One of the most common greenhouse pests is the whitefly; white white-winged insects 2-3 mm long that rest beneath young leaves, flying around energetically when disturbed. The immature nymphs look like clear scales and may also be found on the undersides of leaves. Whitefly damage soft-tissued plants, particularly fuchsias and tomatoes, by sucking the sap and leaving behind a sticky honeydew (excrement), encouraging the growth of sooty moulds. These moulds can reduce the amount of light reaching the leaves, which may lead to foliage yellowing and plant death.


Whitefly can be controlled biologically in greenhouses or conservatories by using their natural enemies. Encarsia formosa is a parasitic wasp that lays its eggs into whitefly scales, whilst Delphastus is a small black beetle from the ladybird family that feeds voraciously on whitefly eggs and larvae.

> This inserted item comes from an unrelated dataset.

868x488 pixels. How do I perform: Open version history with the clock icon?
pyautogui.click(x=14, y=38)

Alternatively, spray greenhouse plants with dimethoate/permethrin regularly in summer, or use permethrin insecticidal smokes. However, pesticide resistance is a frequent problem with this greenhouse pest.

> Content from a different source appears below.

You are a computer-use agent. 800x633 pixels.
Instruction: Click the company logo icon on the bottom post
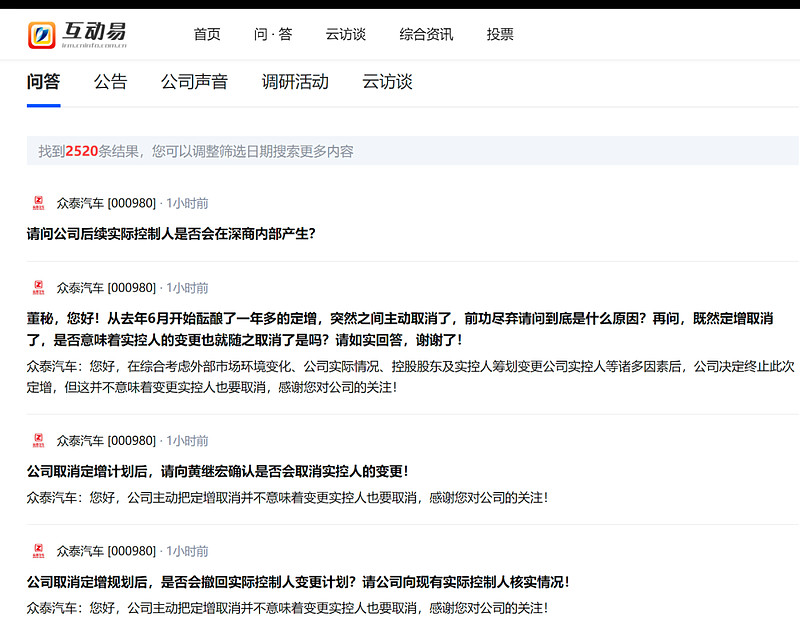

Whitefly may also be found outdoors on fruits and vegetables such as brassicas, settling underneath leaves where they are difficult to spray. These plants may be treated with dimethoate/permethrin, although you must make sure that the undersides of leaves are well drenched. Insecticidal soap may also be used on three or four occasions at five-day intervals, or the lower leaves where the larvae are usually to be found may simply be picked off.